# Source extract:
-- BEGIN --
What’s the
difference between WaitHandle.WaitOne/WaitAny/WaitAll and just PInvoke’ing to
WaitForSingleObject or WaitForMultipleObjects directly? Plenty.
There are
several reasons why we prefer you to use managed blocking through WaitHandle or
similar primitives, rather than calling out to the operating system via
PInvoke.
First, we
can blur any platform differences for
you
Do you know
the differences between Windows 95 and Windows Server 2003 when you have
duplicate handles in the list you are waiting on? You certainly shouldn’t have
to!
Second, we
can do any pumping that is appropriate
While a
thread in a Single-Threaded Apartment (STA) blocks, we will pump certain
messages for you. Message pumping
during blocking is one of the black arts at Microsoft. Pumping too much can cause reentrancy
that invalidates assumptions made by your application. Pumping too little causes deadlocks. Starting with Windows 2000, OLE32
exposes CoWaitForMultipleHandles so that you can pump “just the right
amount.” On lower operating
systems, the CLR uses MsgWaitForMultipleHandles / PeekMessage /
MsgWaitForMultipleHandlesEx and whatever else is available on that version of
the operating system to try to mirror the behavior of
CoWaitForMultipleHandles. The net
effect is that we will always pump COM calls waiting to get into your STA. And any SendMessages to any windows will
be serviced. But most PostMessages
will be delayed until you have finished
blocking.
The degree
of pumping that’s happening has been painfully tuned to be appropriate to
WindowsForms, non-GUI console apps, ASP compatibility mode using an STA
threadpool on the server, and all the other traditional STA scenarios. However, in the future we know we’re
going to be revisiting this. The
underlying operating system is evolving and there are some big changes underway
in this area. Believe me, you don’t
want to be doing this stuff yourself. The CLR should be insulating you from
this pain.
Third, the
CLR can make wise decisions about
activity
The CLR
threadpool monitors CPU utilization to guide its heuristics about thread
injection and retirement. It also
notices GC activity, since there’s little reason to inject a thread that will
immediately be suspended until a non-concurrent GC is complete. The threadpool also notices whenever one
of its threads is blocked or emerges from a blocking operation. We can do this accurately if you use
managed blocking. If you PInvoke to
unmanaged blocking services, everything is
opaque.
-- END --
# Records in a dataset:
-- BEGIN --
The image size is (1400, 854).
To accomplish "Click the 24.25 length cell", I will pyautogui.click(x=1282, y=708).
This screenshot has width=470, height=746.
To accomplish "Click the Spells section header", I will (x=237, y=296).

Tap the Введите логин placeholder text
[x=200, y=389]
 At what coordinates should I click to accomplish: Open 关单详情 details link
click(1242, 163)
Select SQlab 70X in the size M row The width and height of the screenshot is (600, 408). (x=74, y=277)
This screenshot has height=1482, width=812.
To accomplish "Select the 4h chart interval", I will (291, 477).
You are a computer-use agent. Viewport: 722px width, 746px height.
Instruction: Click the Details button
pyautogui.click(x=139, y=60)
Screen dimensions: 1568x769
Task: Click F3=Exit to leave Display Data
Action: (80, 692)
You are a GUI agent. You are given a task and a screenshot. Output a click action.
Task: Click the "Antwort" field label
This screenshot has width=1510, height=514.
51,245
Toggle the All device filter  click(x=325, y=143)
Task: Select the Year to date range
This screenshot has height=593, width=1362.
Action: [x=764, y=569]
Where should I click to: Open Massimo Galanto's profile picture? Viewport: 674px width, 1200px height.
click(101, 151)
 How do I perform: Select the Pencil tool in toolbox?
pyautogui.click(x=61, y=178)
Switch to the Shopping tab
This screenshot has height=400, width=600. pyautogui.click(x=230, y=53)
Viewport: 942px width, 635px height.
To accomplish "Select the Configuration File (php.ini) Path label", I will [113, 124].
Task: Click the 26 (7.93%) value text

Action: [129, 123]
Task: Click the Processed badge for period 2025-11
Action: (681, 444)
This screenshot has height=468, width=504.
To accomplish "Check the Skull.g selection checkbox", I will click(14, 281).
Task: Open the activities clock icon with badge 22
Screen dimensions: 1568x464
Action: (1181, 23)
-- END --
# Request 1:
Answer these questions using the text on managed blocking versus PInvoke.
(a) Which two operating systems are named as differing when there are duplicate handles in the list being waited on?
(b) Starting with which Windows version does OLE32 expose CoWaitForMultipleHandles?
(c) What does the CLR threadpool monitor to guide its heuristics about thread injection and retirement?
# Request 2:
Extend the text on managed blocking versus PInvoke by writing a continuation that begins after its final sentence.

# Output 1:
(a) Windows 95 and Windows Server 2003
(b) Windows 2000
(c) CPU utilization

# Output 2:
Fourth, we
can ensure that your thread can be
controlled
The
operating system provides a TerminateThread() service. It should never be used under any
circumstances. It will corrupt the
process. The CLR provides services
like Thread.Abort and Thread.Interrupt. They can take control of your thread in a
reasonably safe manner. By
reasonably safe, I mean that the process and the CLR remain consistent. Your application state might not remain
consistent. In particular, if a
thread is Aborted while it is executing a .cctor method, I’ve explained in
another blog how this leaves your class in an “off limits” situation. Another example of this is that your
thread might be Aborted in the middle of executing some backout code like a
finally or catch clause. Once
again, your application state might be
corrupt.
(We’re
careful to allow finally and catch clauses to execute once an Abort has been
induced on your thread. But that’s
subtly different from never inducing an Abort in the middle of a finally or
catch execution).
Over time,
we hope to provide ways for your application to remain consistent – even in the
face of Thread.Abort and other asynchronous exceptions, including resource
failures like OutOfMemoryException and
StackOverflowException.
Until then,
there are only two completely safe uses of
Thread.Abort:
1)
You can abort your own thread via
Thread.CurrentThread.Abort.
2)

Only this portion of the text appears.